***** RECORDED INFORMATION
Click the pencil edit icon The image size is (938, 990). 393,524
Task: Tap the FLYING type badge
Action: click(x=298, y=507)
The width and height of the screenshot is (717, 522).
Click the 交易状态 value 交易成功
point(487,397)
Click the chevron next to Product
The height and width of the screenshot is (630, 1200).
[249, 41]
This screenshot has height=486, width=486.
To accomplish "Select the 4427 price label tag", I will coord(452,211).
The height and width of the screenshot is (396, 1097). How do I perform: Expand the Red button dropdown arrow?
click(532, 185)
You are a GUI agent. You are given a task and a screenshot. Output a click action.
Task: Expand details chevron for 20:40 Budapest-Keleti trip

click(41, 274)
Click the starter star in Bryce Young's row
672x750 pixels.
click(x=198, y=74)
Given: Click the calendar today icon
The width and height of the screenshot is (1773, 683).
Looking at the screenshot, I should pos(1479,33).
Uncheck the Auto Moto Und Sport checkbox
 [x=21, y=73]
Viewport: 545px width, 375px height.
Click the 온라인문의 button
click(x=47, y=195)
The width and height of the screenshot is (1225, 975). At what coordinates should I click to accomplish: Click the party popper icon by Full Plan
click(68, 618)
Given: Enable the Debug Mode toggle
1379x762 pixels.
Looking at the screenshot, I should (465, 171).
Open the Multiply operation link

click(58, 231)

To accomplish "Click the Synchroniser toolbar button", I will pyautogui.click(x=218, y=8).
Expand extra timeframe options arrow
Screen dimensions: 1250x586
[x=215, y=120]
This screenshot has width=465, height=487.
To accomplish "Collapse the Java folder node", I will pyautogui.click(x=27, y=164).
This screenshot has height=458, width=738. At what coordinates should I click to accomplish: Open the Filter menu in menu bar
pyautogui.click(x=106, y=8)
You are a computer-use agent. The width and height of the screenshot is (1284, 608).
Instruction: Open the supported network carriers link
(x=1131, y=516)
**********
▶ [ABOUT THIS EXERCISE]: Beginning at the line that holds "Given: Enable the Debug Mode toggle", reproduce each line of the records above down to and including the last one.

▶ [WRITTEN RESPONSE]:
Given: Enable the Debug Mode toggle
1379x762 pixels.
Looking at the screenshot, I should (465, 171).
Open the Multiply operation link

click(58, 231)

To accomplish "Click the Synchroniser toolbar button", I will pyautogui.click(x=218, y=8).
Expand extra timeframe options arrow
Screen dimensions: 1250x586
[x=215, y=120]
This screenshot has width=465, height=487.
To accomplish "Collapse the Java folder node", I will pyautogui.click(x=27, y=164).
This screenshot has height=458, width=738. At what coordinates should I click to accomplish: Open the Filter menu in menu bar
pyautogui.click(x=106, y=8)
You are a computer-use agent. The width and height of the screenshot is (1284, 608).
Instruction: Open the supported network carriers link
(x=1131, y=516)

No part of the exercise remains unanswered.